任务要求 1. 在介绍ElasticSearch指标聚合的文本中,指标聚合大概有多少种?
任务要求 2. 根据介绍ElasticSearch指标聚合的文本,说明为什么要先对文档分桶。

提供的文本.
ElasticSearch聚合之指标聚合(Metric Aggregations)
介绍
桶能让我们划分文档到有意义的集合,但是最终我们需要的是对这些桶内的文档需要一些指标的计算。分桶是一种达到的目的的手段,它提供了一种给文档分组的方法来让我们可以计算感兴趣的指标
大多数指标是指简单的数学运算(例如最小值、最大值、平均值、汇总等),这些都是通过文档的值计算,
指标聚合一般用于桶聚合之后进行数值分析,当然也可以直接使用指标聚合,但是指标聚合之后结果分为单指聚合和多值聚合,不可以再继续聚合,否则会报aggregation_initialization_exception异常
cannot accept sub-aggregations,类似Stream流的count()、max()、collect()等终结操作,会结束关闭流。
指标聚合大概有20多种,
- 从分类上看:Metric分为单指聚合和多值聚合两种
- 从功能上来看:根据具体应用场景,如地理位置,百分数等
下面根据使用程序罗列几种经常使用的指标聚合
Avg聚合
平均值聚合,属于单指聚合,计算从聚合文档中提取的数值的平均值,
例如每个帖子都有一个热度值,我们用这个可以来计算全部帖子的平均热度
java代码实现
public void aggregations() {
final String aggName = "score_avg";
NativeSearchQueryBuilder queryBuilder = new NativeSearchQueryBuilder();
AvgAggregationBuilder agg = AggregationBuilders.avg(aggName).field("score");
NativeSearchQuery query = queryBuilder.addAggregation(agg).build();
SearchHits<TopicDTO> search = esRestTemplate.search(query, TopicDTO.class);
Aggregations aggregations = search.getAggregations();
ParsedAvg aggregation = aggregations.get(aggName);
double avg = aggregation.getValue();
}
参数介绍
missing
却是参数定义了如何处理缺失值的文档,,默认情况下,会将这个文档进行忽略,但也可以将他们视为具体指。

给定数据.

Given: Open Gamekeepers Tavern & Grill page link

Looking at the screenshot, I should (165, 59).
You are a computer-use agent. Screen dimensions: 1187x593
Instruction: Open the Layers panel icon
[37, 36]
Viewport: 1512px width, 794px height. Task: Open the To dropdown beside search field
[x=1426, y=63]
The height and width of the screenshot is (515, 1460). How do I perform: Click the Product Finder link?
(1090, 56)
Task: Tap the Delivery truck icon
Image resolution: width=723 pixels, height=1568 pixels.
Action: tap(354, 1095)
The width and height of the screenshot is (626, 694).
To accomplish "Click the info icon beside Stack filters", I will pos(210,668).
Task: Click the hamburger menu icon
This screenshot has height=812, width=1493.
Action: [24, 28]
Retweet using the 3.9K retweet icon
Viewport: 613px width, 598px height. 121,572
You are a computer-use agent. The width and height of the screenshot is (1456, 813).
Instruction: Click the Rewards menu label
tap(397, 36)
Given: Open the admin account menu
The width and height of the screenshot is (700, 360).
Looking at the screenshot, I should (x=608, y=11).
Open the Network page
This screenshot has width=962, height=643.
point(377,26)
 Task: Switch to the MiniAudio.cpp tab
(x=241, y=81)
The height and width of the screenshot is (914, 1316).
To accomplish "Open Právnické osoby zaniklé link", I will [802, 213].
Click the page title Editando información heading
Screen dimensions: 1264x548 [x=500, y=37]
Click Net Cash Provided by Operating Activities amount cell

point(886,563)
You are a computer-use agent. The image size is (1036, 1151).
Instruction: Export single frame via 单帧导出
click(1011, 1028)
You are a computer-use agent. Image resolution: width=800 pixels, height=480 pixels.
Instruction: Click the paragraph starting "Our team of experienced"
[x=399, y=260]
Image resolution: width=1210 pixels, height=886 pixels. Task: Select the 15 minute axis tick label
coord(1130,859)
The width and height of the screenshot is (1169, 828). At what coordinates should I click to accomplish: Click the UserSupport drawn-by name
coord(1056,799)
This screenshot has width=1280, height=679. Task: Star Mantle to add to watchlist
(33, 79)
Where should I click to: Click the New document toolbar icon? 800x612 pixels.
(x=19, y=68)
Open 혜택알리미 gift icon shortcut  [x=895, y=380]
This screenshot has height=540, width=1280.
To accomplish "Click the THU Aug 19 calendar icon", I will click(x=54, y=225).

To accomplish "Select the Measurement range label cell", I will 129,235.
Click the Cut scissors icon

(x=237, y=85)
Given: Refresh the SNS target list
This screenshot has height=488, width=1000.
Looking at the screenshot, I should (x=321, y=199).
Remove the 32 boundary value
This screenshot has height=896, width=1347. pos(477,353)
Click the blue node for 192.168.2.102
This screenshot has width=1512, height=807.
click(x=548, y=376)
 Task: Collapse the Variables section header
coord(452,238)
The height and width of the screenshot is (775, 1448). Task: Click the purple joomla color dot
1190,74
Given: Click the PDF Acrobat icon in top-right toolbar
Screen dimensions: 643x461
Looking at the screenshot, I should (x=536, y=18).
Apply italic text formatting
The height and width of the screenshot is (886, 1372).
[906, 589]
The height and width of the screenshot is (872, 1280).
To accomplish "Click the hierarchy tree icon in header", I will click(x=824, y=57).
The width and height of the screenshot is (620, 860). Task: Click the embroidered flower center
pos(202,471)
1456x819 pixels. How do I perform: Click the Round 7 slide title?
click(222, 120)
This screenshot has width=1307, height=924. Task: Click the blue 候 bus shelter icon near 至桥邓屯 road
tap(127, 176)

正确结果 1. 大概有20多种。

正确结果 2. 桶能把文档划分到有意义的集合中,提供了一种给文档分组的方法。这样就可以对桶内的文档计算感兴趣的指标。分桶只是手段,最终需要的是这些指标的计算。